## Task objective
When you retype the data, keep every line exactly as it appears.

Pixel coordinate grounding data
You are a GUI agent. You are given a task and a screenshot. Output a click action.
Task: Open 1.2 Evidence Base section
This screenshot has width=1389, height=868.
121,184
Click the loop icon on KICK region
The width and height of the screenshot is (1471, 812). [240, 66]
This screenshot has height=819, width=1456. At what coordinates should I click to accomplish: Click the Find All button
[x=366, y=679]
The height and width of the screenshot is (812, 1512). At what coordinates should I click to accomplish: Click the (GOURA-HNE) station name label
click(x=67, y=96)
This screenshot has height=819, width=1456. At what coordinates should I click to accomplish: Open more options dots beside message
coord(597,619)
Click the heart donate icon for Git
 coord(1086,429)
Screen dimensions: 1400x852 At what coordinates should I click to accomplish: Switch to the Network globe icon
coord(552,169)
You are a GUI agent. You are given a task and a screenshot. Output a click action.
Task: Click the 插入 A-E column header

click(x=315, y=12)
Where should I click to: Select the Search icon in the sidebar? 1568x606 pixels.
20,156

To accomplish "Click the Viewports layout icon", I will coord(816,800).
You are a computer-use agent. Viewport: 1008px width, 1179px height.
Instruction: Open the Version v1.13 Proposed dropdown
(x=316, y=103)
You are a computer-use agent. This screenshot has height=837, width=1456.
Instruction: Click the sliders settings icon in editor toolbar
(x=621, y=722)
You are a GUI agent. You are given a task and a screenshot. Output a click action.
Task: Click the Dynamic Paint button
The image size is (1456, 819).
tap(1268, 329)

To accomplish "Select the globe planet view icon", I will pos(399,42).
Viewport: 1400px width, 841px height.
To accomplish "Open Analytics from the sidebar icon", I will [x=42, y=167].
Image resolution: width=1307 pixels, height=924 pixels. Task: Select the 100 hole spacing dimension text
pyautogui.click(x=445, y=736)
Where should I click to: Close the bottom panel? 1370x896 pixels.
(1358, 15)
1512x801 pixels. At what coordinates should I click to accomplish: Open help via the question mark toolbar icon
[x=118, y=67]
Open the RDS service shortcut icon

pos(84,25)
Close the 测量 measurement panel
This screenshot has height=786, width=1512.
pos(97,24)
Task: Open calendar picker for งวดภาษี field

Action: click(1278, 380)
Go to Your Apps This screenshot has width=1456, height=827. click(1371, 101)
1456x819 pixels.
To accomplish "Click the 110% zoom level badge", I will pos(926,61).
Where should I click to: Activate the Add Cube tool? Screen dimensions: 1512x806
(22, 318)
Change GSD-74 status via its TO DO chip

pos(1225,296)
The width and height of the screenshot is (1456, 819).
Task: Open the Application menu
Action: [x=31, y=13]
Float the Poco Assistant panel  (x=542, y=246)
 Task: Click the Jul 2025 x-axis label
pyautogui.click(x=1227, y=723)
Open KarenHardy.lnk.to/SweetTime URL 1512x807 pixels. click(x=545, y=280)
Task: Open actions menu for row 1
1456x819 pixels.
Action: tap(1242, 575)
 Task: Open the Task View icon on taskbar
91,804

## Problem solution
You are a GUI agent. You are given a task and a screenshot. Output a click action.
Task: Open 1.2 Evidence Base section
This screenshot has width=1389, height=868.
121,184
Click the loop icon on KICK region
The width and height of the screenshot is (1471, 812). [240, 66]
This screenshot has height=819, width=1456. At what coordinates should I click to accomplish: Click the Find All button
[x=366, y=679]
The height and width of the screenshot is (812, 1512). At what coordinates should I click to accomplish: Click the (GOURA-HNE) station name label
click(x=67, y=96)
This screenshot has height=819, width=1456. At what coordinates should I click to accomplish: Open more options dots beside message
coord(597,619)
Click the heart donate icon for Git
 coord(1086,429)
Screen dimensions: 1400x852 At what coordinates should I click to accomplish: Switch to the Network globe icon
coord(552,169)
You are a GUI agent. You are given a task and a screenshot. Output a click action.
Task: Click the 插入 A-E column header

click(x=315, y=12)
Where should I click to: Select the Search icon in the sidebar? 1568x606 pixels.
20,156

To accomplish "Click the Viewports layout icon", I will coord(816,800).
You are a computer-use agent. Viewport: 1008px width, 1179px height.
Instruction: Open the Version v1.13 Proposed dropdown
(x=316, y=103)
You are a computer-use agent. This screenshot has height=837, width=1456.
Instruction: Click the sliders settings icon in editor toolbar
(x=621, y=722)
You are a GUI agent. You are given a task and a screenshot. Output a click action.
Task: Click the Dynamic Paint button
The image size is (1456, 819).
tap(1268, 329)

To accomplish "Select the globe planet view icon", I will pos(399,42).
Viewport: 1400px width, 841px height.
To accomplish "Open Analytics from the sidebar icon", I will [x=42, y=167].
Image resolution: width=1307 pixels, height=924 pixels. Task: Select the 100 hole spacing dimension text
pyautogui.click(x=445, y=736)
Where should I click to: Close the bottom panel? 1370x896 pixels.
(1358, 15)
1512x801 pixels. At what coordinates should I click to accomplish: Open help via the question mark toolbar icon
[x=118, y=67]
Open the RDS service shortcut icon

pos(84,25)
Close the 测量 measurement panel
This screenshot has height=786, width=1512.
pos(97,24)
Task: Open calendar picker for งวดภาษี field

Action: click(1278, 380)
Go to Your Apps This screenshot has width=1456, height=827. click(1371, 101)
1456x819 pixels.
To accomplish "Click the 110% zoom level badge", I will pos(926,61).
Where should I click to: Activate the Add Cube tool? Screen dimensions: 1512x806
(22, 318)
Change GSD-74 status via its TO DO chip

pos(1225,296)
The width and height of the screenshot is (1456, 819).
Task: Open the Application menu
Action: [x=31, y=13]
Float the Poco Assistant panel  (x=542, y=246)
 Task: Click the Jul 2025 x-axis label
pyautogui.click(x=1227, y=723)
Open KarenHardy.lnk.to/SweetTime URL 1512x807 pixels. click(x=545, y=280)
Task: Open actions menu for row 1
1456x819 pixels.
Action: tap(1242, 575)
 Task: Open the Task View icon on taskbar
91,804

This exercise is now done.